Laparoscopic Gastric Bypass Surgery, Care After
Refer to this sheet in the next few weeks. These instructions provide you with information about caring for yourself after your procedure. Your health care provider may also give you more specific instructions. Your treatment has been planned according to current medical practices, but problems sometimes occur. Call your health care provider if you have any problems or questions after your procedure.
What can I expect after the procedure?
After the procedure, it is common to have:
- Pain.
- Fatigue.
- Nausea.
- Gas or heartburn.
Follow these instructions at home:
Eating and drinking
- Drink enough fluid to keep your urine clear or pale yellow.
- Follow instructions from your health care provider or nutrition
specialist (dietitian) about:
- What to eat and how much to eat. This is very important.
- How long you need to stay on a liquid diet.
- Taking any vitamins or protein supplements.
- You will begin by drinking liquids in small amounts. Liquids may include tea, juice, broth, or gelatin.
- Do not drink caffeine for 1 month, or as long as told by your health care provider.
- Do not drink alcohol.
Activity
- Take walks throughout the day. Do not sit for longer than one hour while you are awake for 4–6 weeks or as long as told by your health care provider. This is important.
- Do coughing and deep breathing exercises as told by your health care provider.
- Return to your normal activities as told by your health care
provider. Ask your health care provider what activities are safe for you.
- Avoid activities that require a lot of energy for as long as told by your health care provider.
- Do not lift, push, or pull anything that is heavier than 10 lb (4.5 kg).
Driving
- Do not drive or operate heavy machinery while taking prescription pain medicine.
- Do not drive for 24 hours if you received a medicine to help you relax (sedative).
Incision care
- Follow instructions from your health care provider about how to
take care of your incisions. Make sure you:
- Wash your hands with soap and water before you change your bandages (dressings). If soap and water are not available, use hand sanitizer.
- Change your dressings as told by your health care provider.
- Leave stitches (sutures), skin glue, or adhesive strips in place. These skin closures may need to be in place for 2 weeks or longer. If adhesive strip edges start to loosen and curl up, you may trim the loose edges. Do not remove adhesive strips completely unless your health care provider tells you to do that.
- Do not take baths, swim, or use a hot tub until your health care provider says that it is okay. You may shower when your health care provider says that it is okay.
- Pat your incisions dry. Do not rub them.
- Check your incision areas every day for signs of infection.

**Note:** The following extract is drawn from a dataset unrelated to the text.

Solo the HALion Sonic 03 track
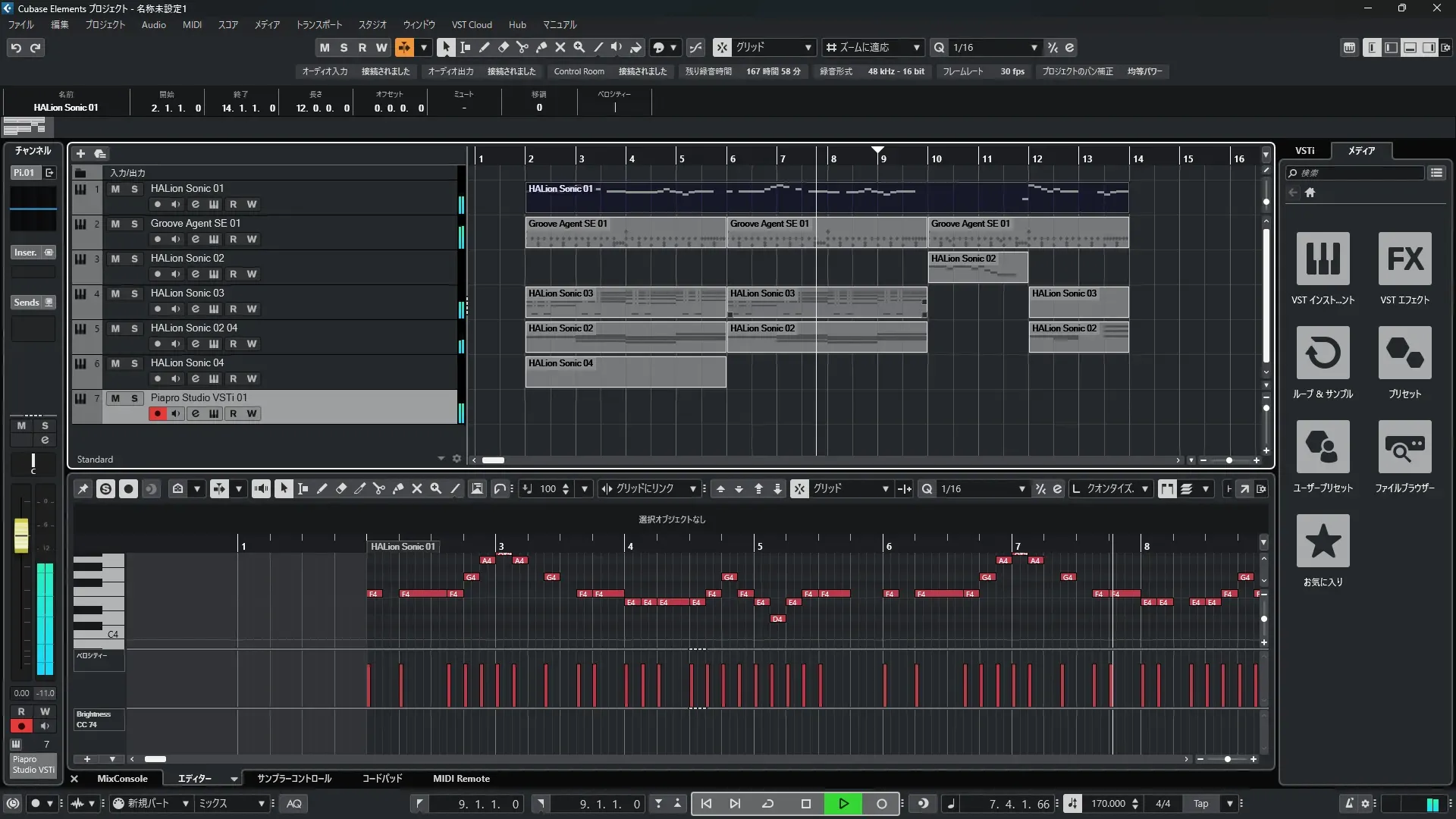pyautogui.click(x=134, y=293)
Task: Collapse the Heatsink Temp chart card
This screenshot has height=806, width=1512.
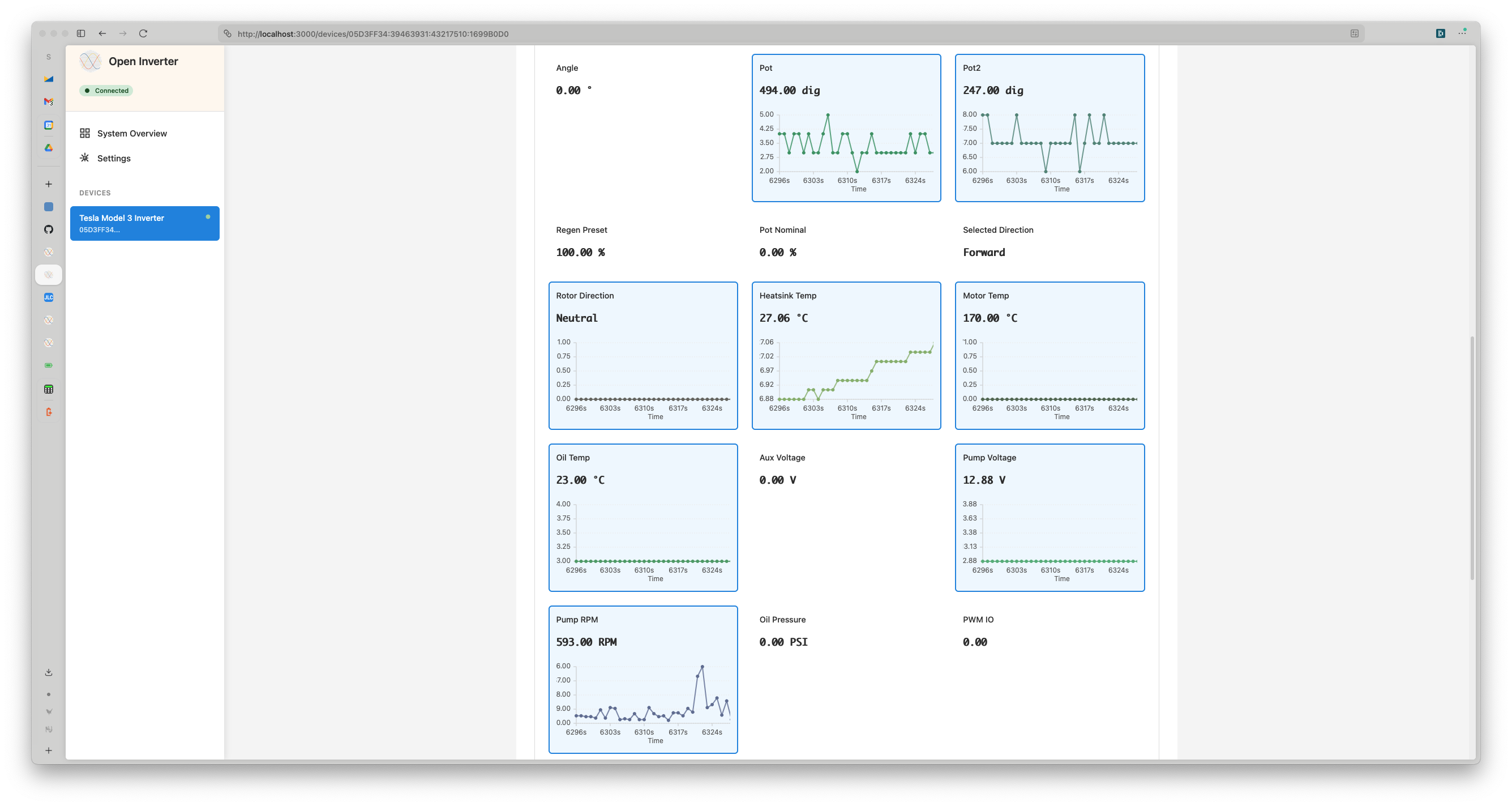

Check
for:
- More redness, swelling, or pain.
- More fluid or blood.
- Warmth.
- Pus or a bad smell.
General instructions
- Take over-the-counter and prescription medicines only as told by your health care provider.
- Do not use any tobacco products, such as cigarettes, chewing tobacco, or e-cigarettes. If you need help quitting, ask your health care provider.
- Keep all follow-up visits as told by your health care provider. This is important.
Contact a health care provider if:
- You have a fever or chills.
- You have a cough that does not go away.
- You have pain that does not get better with medicine.
- You feel nauseous or you vomit.
- You have pain or discomfort with swallowing.
- You have more redness, swelling, or pain around your incisions.
- You have more fluid or blood coming from your incisions.
- Your incisions feel warm to the touch.
- You have pus or a bad smell coming from your incisions.
- You have diarrhea, nausea, or vomiting after eating (dumping syndrome).
Get help right away if:
- You develop shortness of breath.
- You develop chest pain.
- You have very bad pain in your leg.
- You have severe abdominal pain, nausea, and vomiting.